- _DATA RECORDS_:
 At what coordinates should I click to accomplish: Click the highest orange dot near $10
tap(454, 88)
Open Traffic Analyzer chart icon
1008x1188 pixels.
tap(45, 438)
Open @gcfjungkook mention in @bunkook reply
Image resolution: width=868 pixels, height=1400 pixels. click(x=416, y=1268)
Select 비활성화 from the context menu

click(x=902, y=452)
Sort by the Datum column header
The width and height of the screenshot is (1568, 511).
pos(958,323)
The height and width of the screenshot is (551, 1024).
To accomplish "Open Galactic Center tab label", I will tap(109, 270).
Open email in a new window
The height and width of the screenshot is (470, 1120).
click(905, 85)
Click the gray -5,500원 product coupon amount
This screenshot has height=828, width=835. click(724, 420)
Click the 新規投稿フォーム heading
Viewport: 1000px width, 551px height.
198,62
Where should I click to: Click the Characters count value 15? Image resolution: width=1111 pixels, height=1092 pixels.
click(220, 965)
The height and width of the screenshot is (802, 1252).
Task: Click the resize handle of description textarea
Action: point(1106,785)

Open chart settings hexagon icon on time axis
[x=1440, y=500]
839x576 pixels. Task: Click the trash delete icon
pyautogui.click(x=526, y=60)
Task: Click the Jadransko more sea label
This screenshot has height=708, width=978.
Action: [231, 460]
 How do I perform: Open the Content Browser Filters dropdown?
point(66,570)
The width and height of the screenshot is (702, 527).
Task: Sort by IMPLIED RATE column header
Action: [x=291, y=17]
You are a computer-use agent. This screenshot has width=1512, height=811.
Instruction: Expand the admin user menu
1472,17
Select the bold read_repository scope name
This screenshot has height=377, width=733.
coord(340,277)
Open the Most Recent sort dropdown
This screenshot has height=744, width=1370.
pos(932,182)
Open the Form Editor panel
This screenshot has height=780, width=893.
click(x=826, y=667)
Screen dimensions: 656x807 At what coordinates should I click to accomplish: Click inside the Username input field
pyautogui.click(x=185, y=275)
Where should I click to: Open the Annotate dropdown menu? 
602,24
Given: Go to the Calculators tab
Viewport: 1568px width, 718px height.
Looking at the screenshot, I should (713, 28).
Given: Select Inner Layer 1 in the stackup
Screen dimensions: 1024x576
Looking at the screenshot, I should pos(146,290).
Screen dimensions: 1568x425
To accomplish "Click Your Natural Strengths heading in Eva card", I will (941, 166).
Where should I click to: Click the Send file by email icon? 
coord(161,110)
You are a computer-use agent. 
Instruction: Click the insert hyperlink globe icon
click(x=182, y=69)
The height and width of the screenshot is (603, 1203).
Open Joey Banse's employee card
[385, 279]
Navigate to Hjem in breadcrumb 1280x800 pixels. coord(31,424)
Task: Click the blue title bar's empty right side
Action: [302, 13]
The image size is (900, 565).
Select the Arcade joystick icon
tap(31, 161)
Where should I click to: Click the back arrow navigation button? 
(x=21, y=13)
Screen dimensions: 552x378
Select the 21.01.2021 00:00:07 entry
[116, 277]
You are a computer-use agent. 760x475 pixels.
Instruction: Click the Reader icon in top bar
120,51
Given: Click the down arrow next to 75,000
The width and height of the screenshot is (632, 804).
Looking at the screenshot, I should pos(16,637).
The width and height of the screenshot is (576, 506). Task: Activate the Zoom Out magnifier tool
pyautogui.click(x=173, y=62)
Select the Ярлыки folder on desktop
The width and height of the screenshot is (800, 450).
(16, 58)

- _WHAT IS EXPECTED_: Exactly reproduce every line of the records.

- _ANSWER SPACE_:
 At what coordinates should I click to accomplish: Click the highest orange dot near $10
tap(454, 88)
Open Traffic Analyzer chart icon
1008x1188 pixels.
tap(45, 438)
Open @gcfjungkook mention in @bunkook reply
Image resolution: width=868 pixels, height=1400 pixels. click(x=416, y=1268)
Select 비활성화 from the context menu

click(x=902, y=452)
Sort by the Datum column header
The width and height of the screenshot is (1568, 511).
pos(958,323)
The height and width of the screenshot is (551, 1024).
To accomplish "Open Galactic Center tab label", I will tap(109, 270).
Open email in a new window
The height and width of the screenshot is (470, 1120).
click(905, 85)
Click the gray -5,500원 product coupon amount
This screenshot has height=828, width=835. click(724, 420)
Click the 新規投稿フォーム heading
Viewport: 1000px width, 551px height.
198,62
Where should I click to: Click the Characters count value 15? Image resolution: width=1111 pixels, height=1092 pixels.
click(220, 965)
The height and width of the screenshot is (802, 1252).
Task: Click the resize handle of description textarea
Action: point(1106,785)

Open chart settings hexagon icon on time axis
[x=1440, y=500]
839x576 pixels. Task: Click the trash delete icon
pyautogui.click(x=526, y=60)
Task: Click the Jadransko more sea label
This screenshot has height=708, width=978.
Action: [231, 460]
 How do I perform: Open the Content Browser Filters dropdown?
point(66,570)
The width and height of the screenshot is (702, 527).
Task: Sort by IMPLIED RATE column header
Action: [x=291, y=17]
You are a computer-use agent. This screenshot has width=1512, height=811.
Instruction: Expand the admin user menu
1472,17
Select the bold read_repository scope name
This screenshot has height=377, width=733.
coord(340,277)
Open the Most Recent sort dropdown
This screenshot has height=744, width=1370.
pos(932,182)
Open the Form Editor panel
This screenshot has height=780, width=893.
click(x=826, y=667)
Screen dimensions: 656x807 At what coordinates should I click to accomplish: Click inside the Username input field
pyautogui.click(x=185, y=275)
Where should I click to: Open the Annotate dropdown menu? 
602,24
Given: Go to the Calculators tab
Viewport: 1568px width, 718px height.
Looking at the screenshot, I should (713, 28).
Given: Select Inner Layer 1 in the stackup
Screen dimensions: 1024x576
Looking at the screenshot, I should pos(146,290).
Screen dimensions: 1568x425
To accomplish "Click Your Natural Strengths heading in Eva card", I will (941, 166).
Where should I click to: Click the Send file by email icon? 
coord(161,110)
You are a computer-use agent. 
Instruction: Click the insert hyperlink globe icon
click(x=182, y=69)
The height and width of the screenshot is (603, 1203).
Open Joey Banse's employee card
[385, 279]
Navigate to Hjem in breadcrumb 1280x800 pixels. coord(31,424)
Task: Click the blue title bar's empty right side
Action: [302, 13]
The image size is (900, 565).
Select the Arcade joystick icon
tap(31, 161)
Where should I click to: Click the back arrow navigation button? 
(x=21, y=13)
Screen dimensions: 552x378
Select the 21.01.2021 00:00:07 entry
[116, 277]
You are a computer-use agent. 760x475 pixels.
Instruction: Click the Reader icon in top bar
120,51
Given: Click the down arrow next to 75,000
The width and height of the screenshot is (632, 804).
Looking at the screenshot, I should pos(16,637).
The width and height of the screenshot is (576, 506). Task: Activate the Zoom Out magnifier tool
pyautogui.click(x=173, y=62)
Select the Ярлыки folder on desktop
The width and height of the screenshot is (800, 450).
(16, 58)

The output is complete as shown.